Publicado em 6 de agosto de 2017 às 06:50

- Atualizado há um ano

Na Igreja Católica, o casamento de meninas é permitido desde que elas tenham 14 anos completos – meninos podem casar aos 16. Mas, na paróquia São João Batista, em Wanderley, no Extremo-Oeste do estado, não tem conversa com o padre Assis Alexandre, que comanda o local há seis anos. A cidade é um dos nove municípios baianos que registraram casamentos formalizados com menores de 15 anos em 2015. Em todo o estado, foram 10.

“Se vier, eu não caso”, reforçou, por telefone, ao CORREIO. Ele garante que, se Wanderley teve casamentos formais de gente tão nova, não foram celebrados na paróquia. “Eu não celebro, porque acho que é uma agressão à infância da menina. Antigamente, os pais obrigavam a casar nessa idade, mas, agora, não. Aos 18 anos, acho que a pessoa ainda nem é tão madura, mas já tem capacidade de decidir”. 

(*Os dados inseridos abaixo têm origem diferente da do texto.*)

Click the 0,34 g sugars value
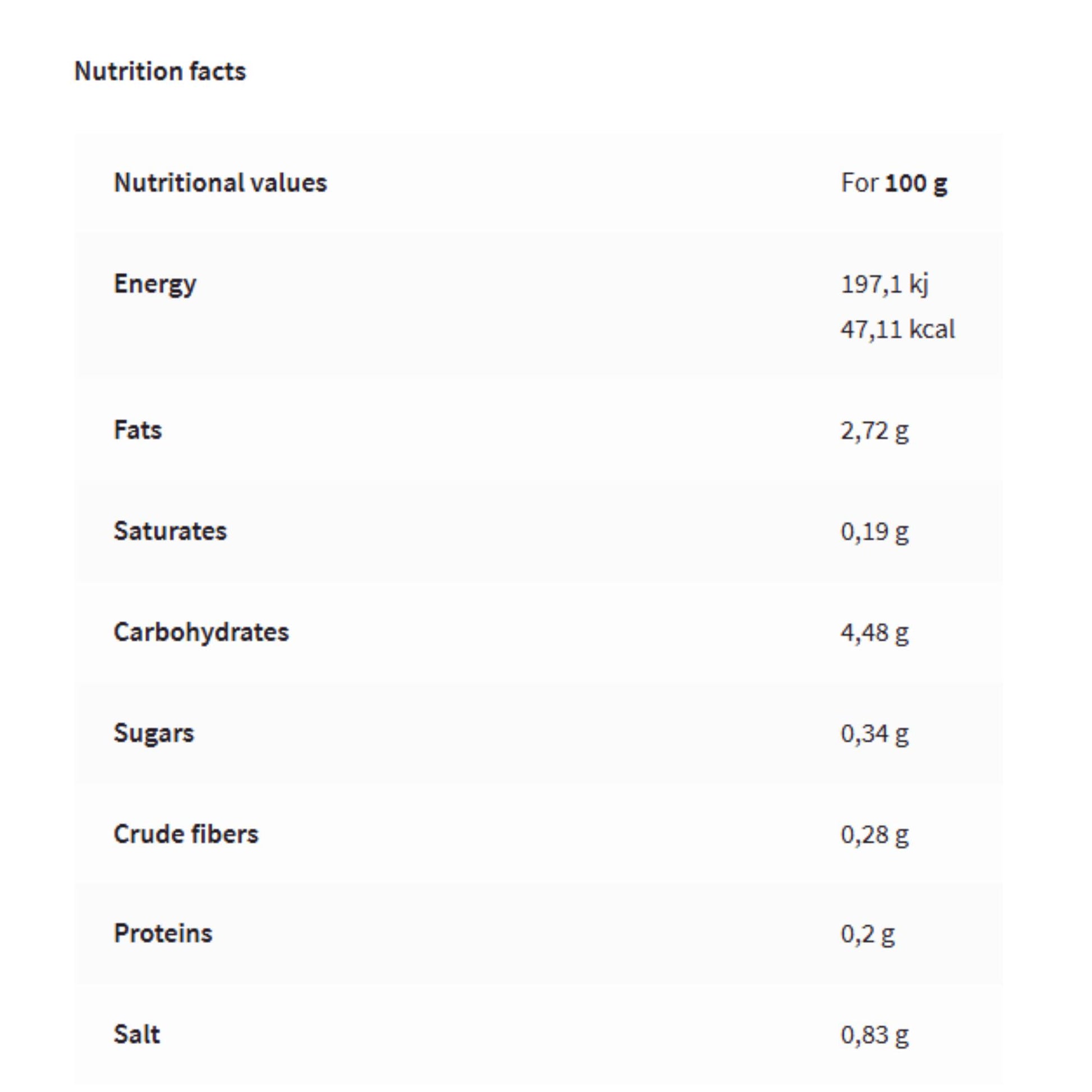 click(x=874, y=733)
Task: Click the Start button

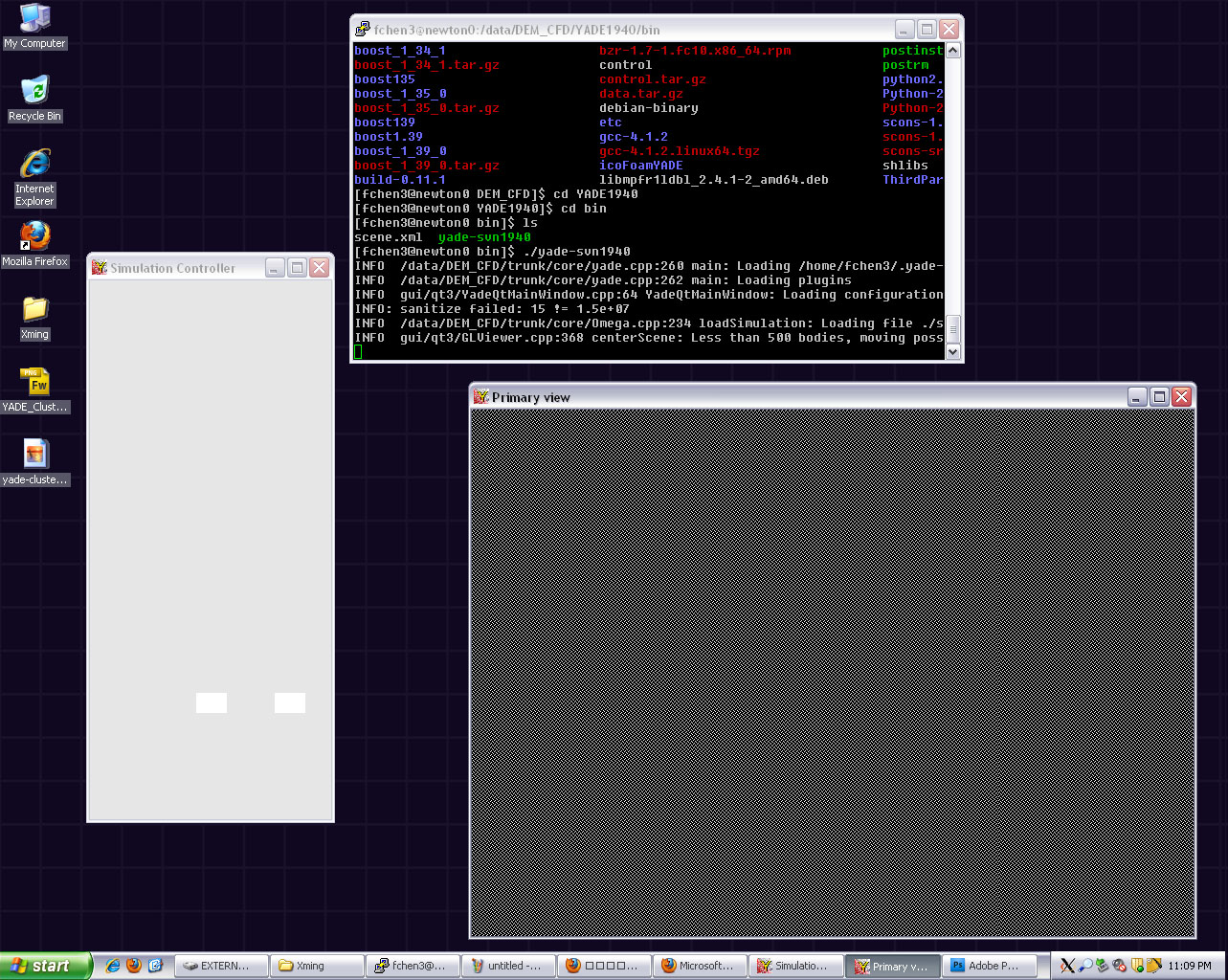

Em todo o período que está como pároco da cidade, padre Assis já se deparou com três tentativas de casamento de adolescentes. A última foi no ano passado. Na época, uma menina de 14 anos e um rapaz de 21 foram conversar com ele para que celebrasse a união. O padre não aceitou. “Acho que ele queria ter uma jovenzinha para ele, não queria uma companheira. Normalmente, são homens oito, dez anos mais velhos e que querem ter uma mulher mais nova. Os homens querem se sentir psicologicamente donos da situação”, opina.

Para o padre, muitas das meninas que aceitam se casar lidam com problemas de agressão e opressão na família. Com o casamento, esperam não se submeter mais a isso. “Elas acham que, casando, vão se libertar do jugo dos pais, mas estão entrando em um problema maior, porque o marido vai ser muito mais dominador do que os pais. Elas acham que é uma libertação, mas é uma escravidão”, diz o padre, que defende que o casamento seja a partir dos 25 anos – quando as duas partes já teriam maturidade suficiente. 

Ele conta que, na cidade, a maior parte dos jovens casais acaba se juntando sem oficializar a união. “Muitos se juntam. Tem três meninas de 14 anos aqui que estão grávidas e vivendo na casa com o rapaz. Isso é o mais comum”. A maioria desses adolescentes, segundo ele, mora na zona rural da cidade.  Na Paróquia Bom Jesus, em Brumado, no Centro-Sul do estado, o padre Cleonídio Alves conta que nunca casou uma pessoa com menos de 15 anos. Mesmo aquelas que têm 16 precisam de autorização dos pais. Mas Brumado é uma das cidades que teve casamento formalizado nessas idades. “Mas a gente orienta, em alguns casos, até a adiar o casamento. O problema é que tem mais que acham que mesmo que case hoje e separe daqui a seis meses, se a menina estiver grávida, pelo menos a criança nasce num casamento”. 

Em Canavieiras, outra das cidades onde houve casamento infantil com adolescentes com menos de 15 anos, o padre Euvaldo Santana explica que o número se deve à presença de uma forte comunidade de ciganos na região. Os ciganos, que costumam casar as filhas cedo, celebram a união na Igreja Católica.  “Sempre tem um ou dois por ano. O pai escolhe o noivo para a filha ainda criança. Eles são prometidos e, quando chega nessa idade de 14, 15 anos, procuram a igreja para casar. O menino é sempre depois dos 16 anos, mas chega a 22, 23”. 

Na semana passada, o padre foi procurado por uma família de ciganos para um novo casamento. A menina, com 14 anos, é de lá menos, enquanto o noivo é de Ipiaú, no Sul da Bahia. “Eu me coloquei à disposição, mas, com todo respeito à cultura, eu não concordo, porque você percebe que a menina é uma criança. E eles têm uma formação rigorosa”. 

Nos encontros, são os pais que falam com o padre. As meninas ficam caladas durante quase todo o tempo. “Elas são muito recatadas, ficam sorrindo e, quando a gente pergunta se elas querem casar mesmo, elas só respondem ‘sim’. São meninas que já cresceram sabendo disso e normalmente não estudam mais depois disso”.